Course:CPSC522/Graphical Models

Graphical Models

Graphical Models are probabilistic models that use a graph to indicate the conditional dependence structure between random variables. They combine probability theory and graph theory, providing a natural tool for dealing with uncertainty and complexity problems.

Principal Author: Yu Yan
Collaborators: Bahare, Dandan Wang

Abstract

This page introduces graphical models and its applications in Artificial Intelligence. Combining graph theory and probability theory, graphical models provide a compact representation of joint probability distributions. The representations of graphical models can be divided into two categories: directed graphical models and undirected graphical models. This page also discusses inference and learning in graphical models. Inference helps to answer probabilistic queries efficiently using graphical models. Learning deals with the cases where the model is not completely known.

Builds on

Graphical models are Probability models that represent the conditional dependence structure between random variables.

More general than

Bayesian Networks and Hidden Markov Models can be classified as directed graphical models, while Markov Networks belong to undirected graphical models.

Content

Introduction

Figure 1 - An example of a graphical model. Nodes represent random variables and edges represent dependencies between the corresponding variables. For example, in Figure 1, variable C depends on variable A and variable B. If the edges are undirected, variables C depends on variable A, B, E, D.

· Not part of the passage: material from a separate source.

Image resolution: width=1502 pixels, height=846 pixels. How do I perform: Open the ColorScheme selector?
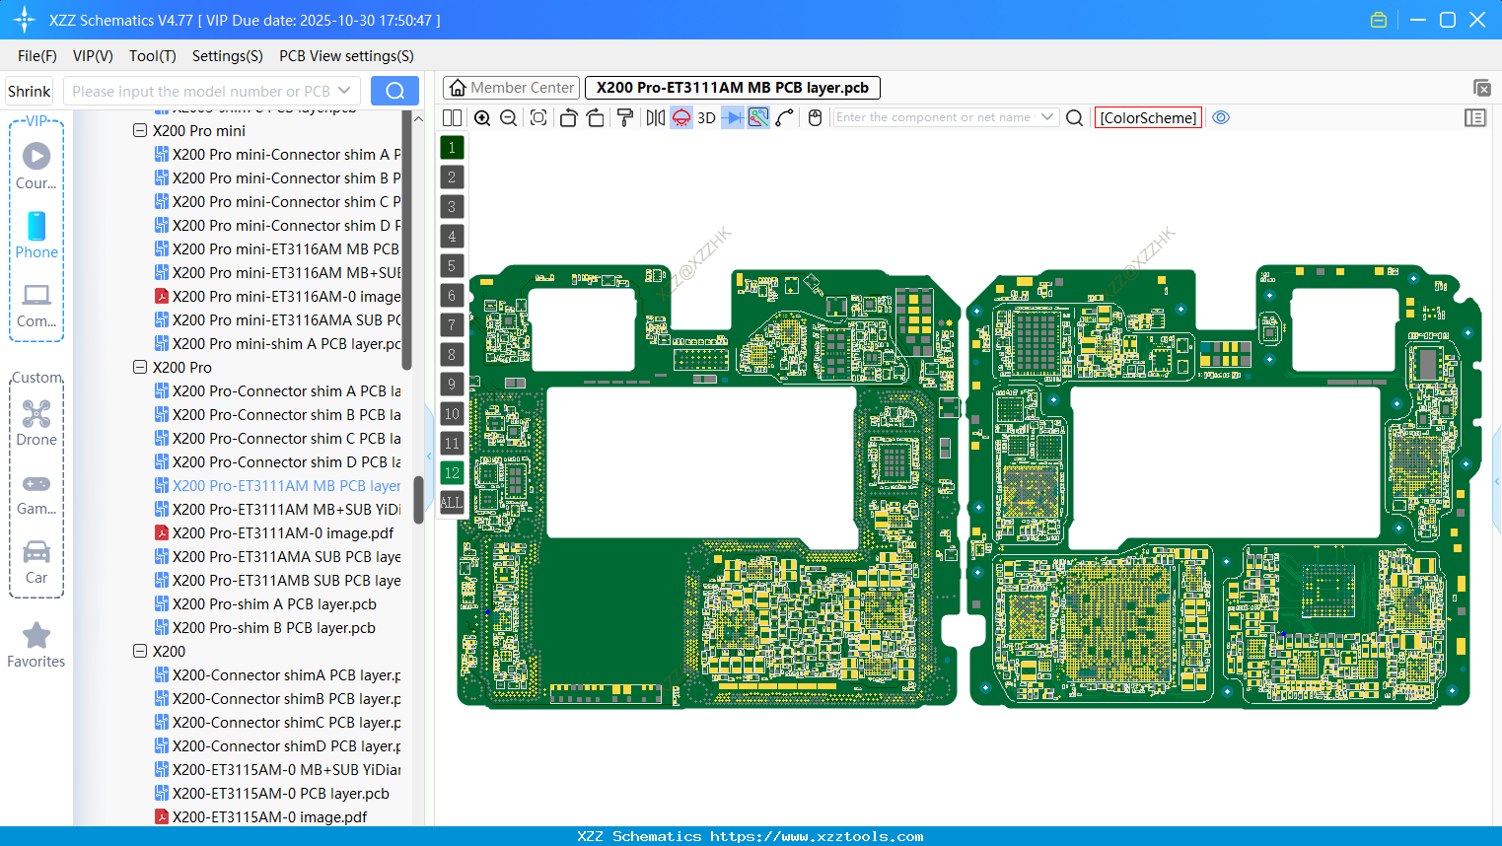pos(1147,117)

The basic idea of graphical models is the notion of modularity -- a complex system is built by combining simple parts. Probability theory is used as glue to combine simple parts to a consistent system. It also shows ways to interface models to data. Graph theory offers an intuitive way of representing the conditional independence relationships between random variables, which further helps people design more efficient general-purpose algorithms.

Representation of Graphical Models

Graphical models can be divided into two main categories: directed and undirected. Directed graphical models, including Bayesian networks (BNs), Generative models, Causality, .etc, are commonly used in AI and machine learning communities. Undirected graphical modes, including Markov networks or Markov random fields (MRFs), Log-linear models, are more popular in the physics and vision communities. It is also possible to have a model with both directed and undirected edges, which is called a Chain graph.

Directed Graphical Models

Bayesian Networks are directed acyclic graphical models which correspond to a factorization of the joint probability distribution. Figure 1 is also an example of bayesian network, we can get the joint distribution

p[A,B,C,D,E]=p(A)\cdot p(B)\cdot p(C|A,B)\cdot p(D|B,C)\cdot p(E|C,D)

In general:

P[X_{1},\ldots ,X_{n}]=\prod _{i=1}^{n}P[X_{i}|pa_{i}]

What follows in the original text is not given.